Truckstop is a glum Dutch tale distinguished by an excellent performance from Eugenia Caruso playing Katalijne, an 18 year old who is autistic. Both she and Janet Bamford have received Stage nominations for Best Actress.

The British-trained Italian actress really makes an impression in the scenes where life gets too much for a young girl who spends much of her time like her peers but when stressed freaks out, attempting to block out bad news and, with it, the world.

Katalijne lives with her long-suffering mother Ada (Miss Bamford), father having been little more than a sperm donor, though he still secretly sends cash. The pair run a greasy spoon with half a dozen bedrooms for passing truckers. With competition hotting up however, the outlook is bleak.
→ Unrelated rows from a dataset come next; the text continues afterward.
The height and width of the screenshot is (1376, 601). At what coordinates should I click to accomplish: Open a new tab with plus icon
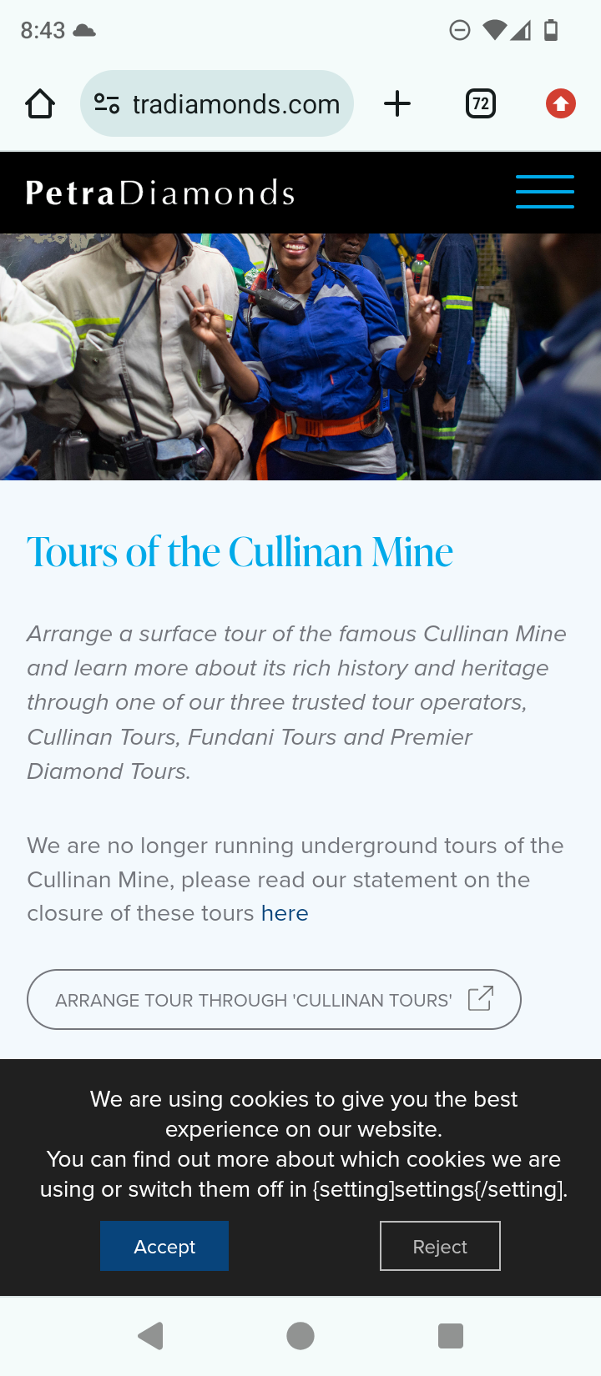[x=397, y=104]
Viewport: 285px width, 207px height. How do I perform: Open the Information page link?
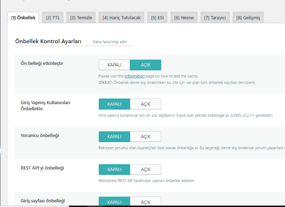click(134, 76)
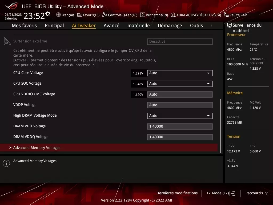Expand the CPU Core Voltage dropdown
This screenshot has height=205, width=273.
click(208, 73)
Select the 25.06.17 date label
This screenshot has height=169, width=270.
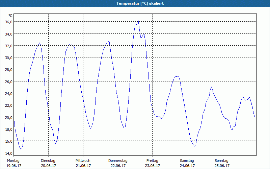(x=221, y=166)
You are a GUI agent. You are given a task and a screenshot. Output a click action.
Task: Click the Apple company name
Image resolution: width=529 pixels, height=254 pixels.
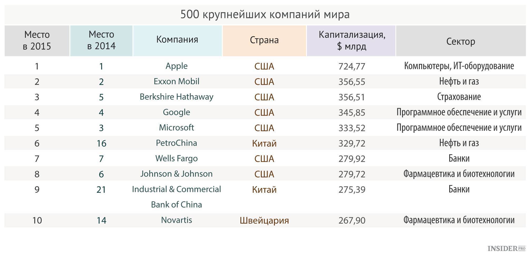pyautogui.click(x=176, y=66)
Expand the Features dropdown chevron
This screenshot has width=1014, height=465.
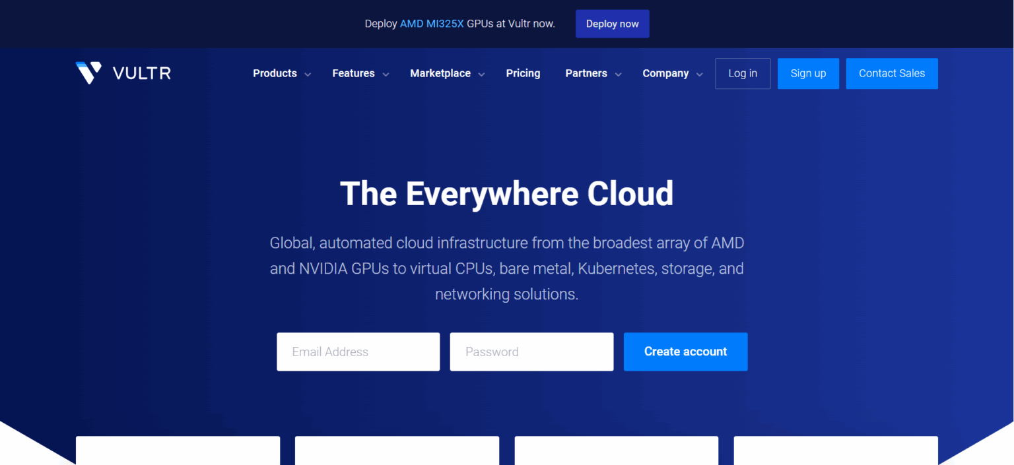coord(386,74)
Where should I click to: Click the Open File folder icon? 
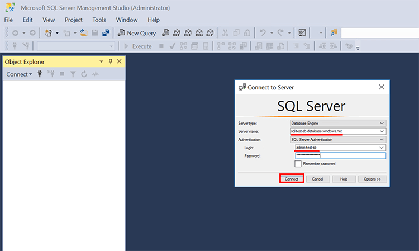84,33
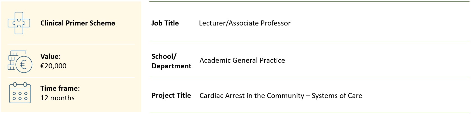The image size is (471, 114).
Task: Click the Project Title label
Action: coord(171,96)
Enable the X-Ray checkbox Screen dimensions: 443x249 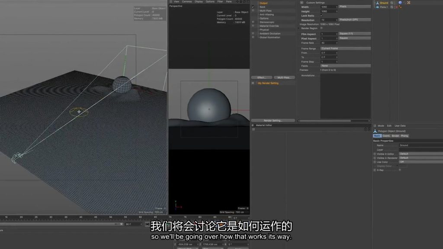[400, 170]
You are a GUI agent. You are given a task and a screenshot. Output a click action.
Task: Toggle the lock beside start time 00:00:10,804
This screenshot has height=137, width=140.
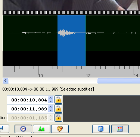point(58,100)
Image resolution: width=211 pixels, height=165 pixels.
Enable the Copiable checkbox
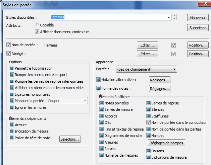tap(37, 25)
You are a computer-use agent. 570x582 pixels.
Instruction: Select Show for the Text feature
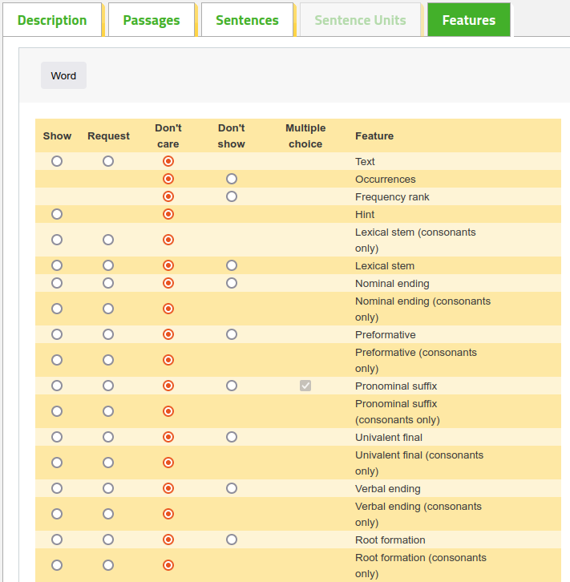(57, 161)
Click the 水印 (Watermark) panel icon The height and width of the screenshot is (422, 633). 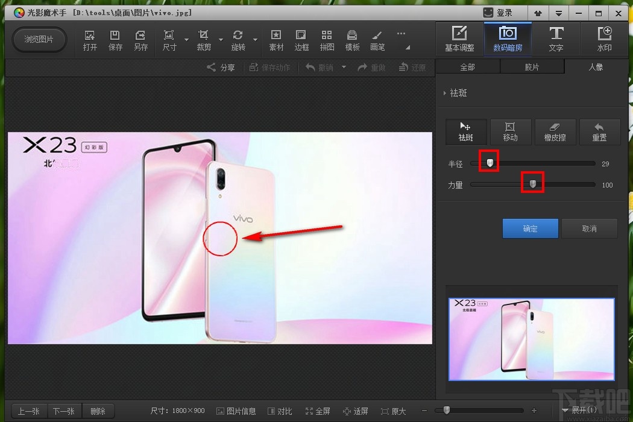pyautogui.click(x=604, y=39)
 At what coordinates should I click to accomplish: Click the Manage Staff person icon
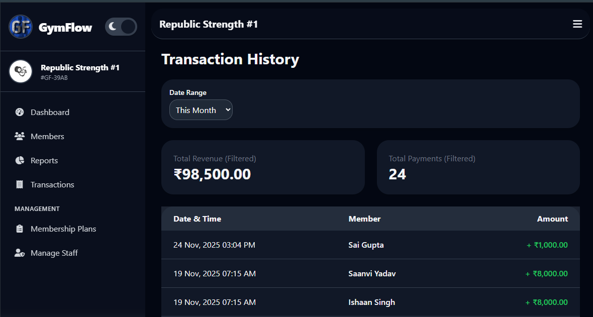[x=19, y=253]
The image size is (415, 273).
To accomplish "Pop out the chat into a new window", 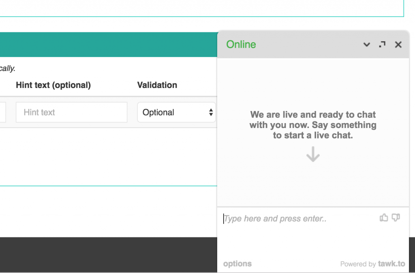I will tap(382, 45).
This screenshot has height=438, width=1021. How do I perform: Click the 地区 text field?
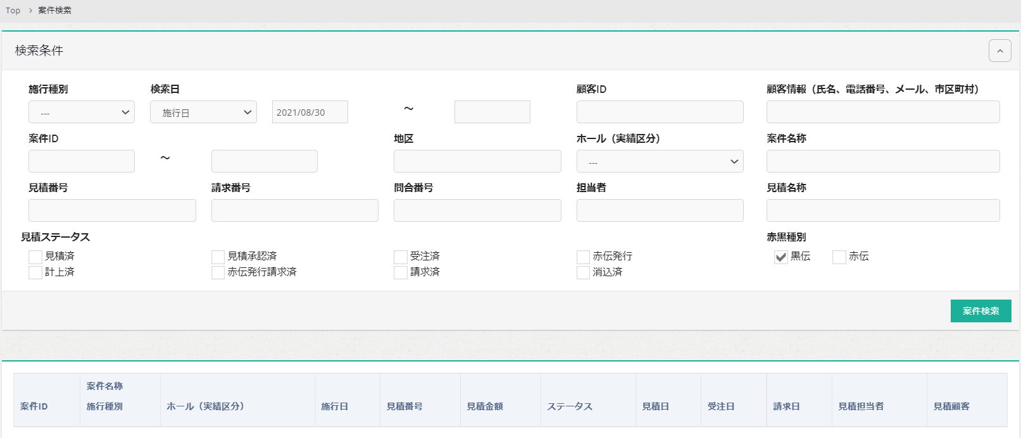coord(477,162)
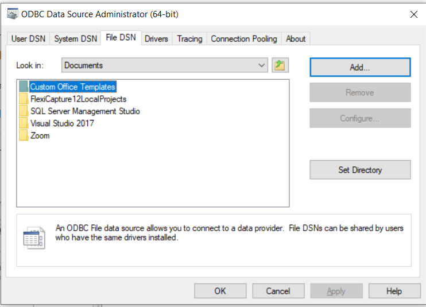Click the ODBC app icon in title bar
426x307 pixels.
click(12, 15)
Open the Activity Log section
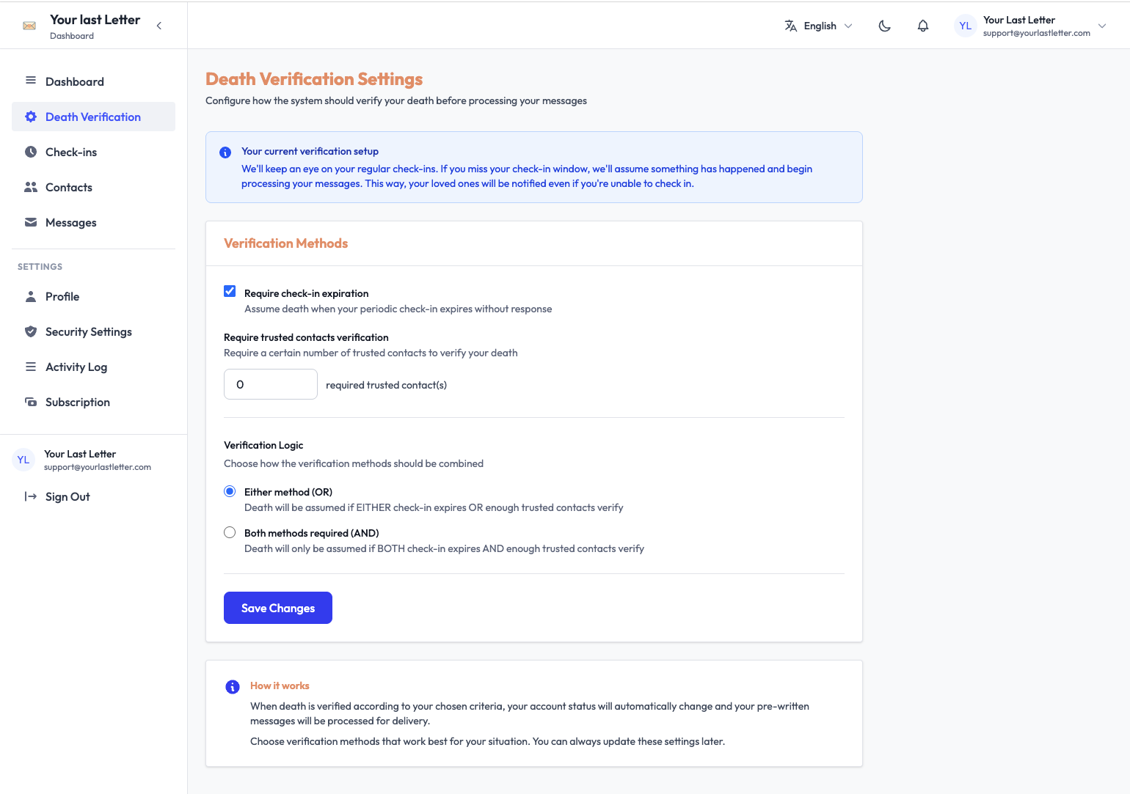Viewport: 1130px width, 794px height. [x=76, y=367]
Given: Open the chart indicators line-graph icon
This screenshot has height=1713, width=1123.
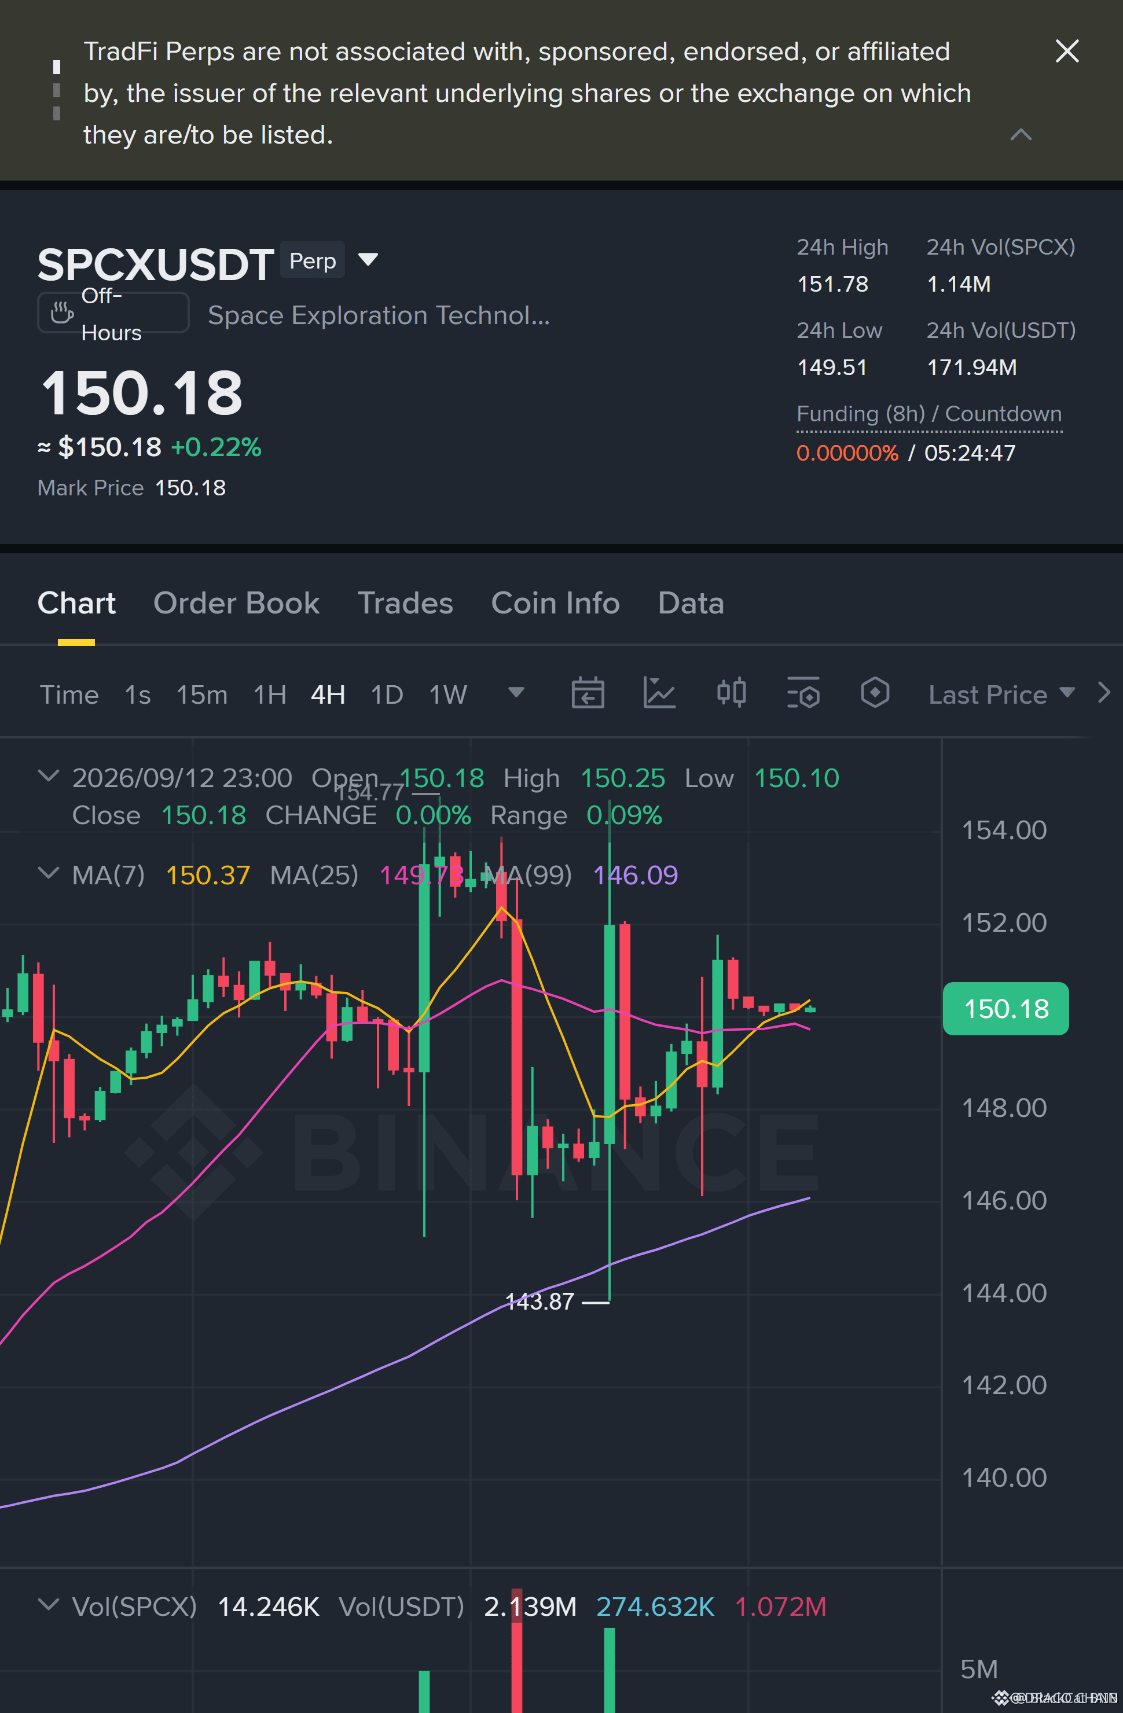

The third character is a neighbour, Adam Best's Remco. He is a loser who believes that he can be a successful logistics magnate, if only he can find the 100,000 guilders to buy his first truck.

Katalijne falls for Remco and Truckstop then follows the paths of the three towards death, flagged in an effectively eerie early scene.

Where writer Lot Vekemans scores is in her portrayal of a girl who can never be as others; and the reactions of those who love her.

Christopher Rolls' production has been put together with great care so that the set designed by Aaron Marsden is perfect and the actors have been well-drilled. To British tastes, the text may seem to lack impetus but it does enable viewers to empathise with the two women and the play to build to a dramatic climax.

Philip Fisher

Woyzeck
Sadari Movement Laboratory, in association with AsiaNow Productions (Korea)
Assembly Aurora Nova
*****

About twenty years ago, there used to be a joke that there would always be at least one production of Woyzeck at the Edinburgh Festival. Its popularity seems to have waned and so we can look at this enigmatic, proto-expressionistic play with fresh eyes. Recent productions have been able to cast its wordiness aside in favour of spectacular music theatre (Robert Wilson/Tom Waits) or vigorous dance-theatre (Josef Nadj).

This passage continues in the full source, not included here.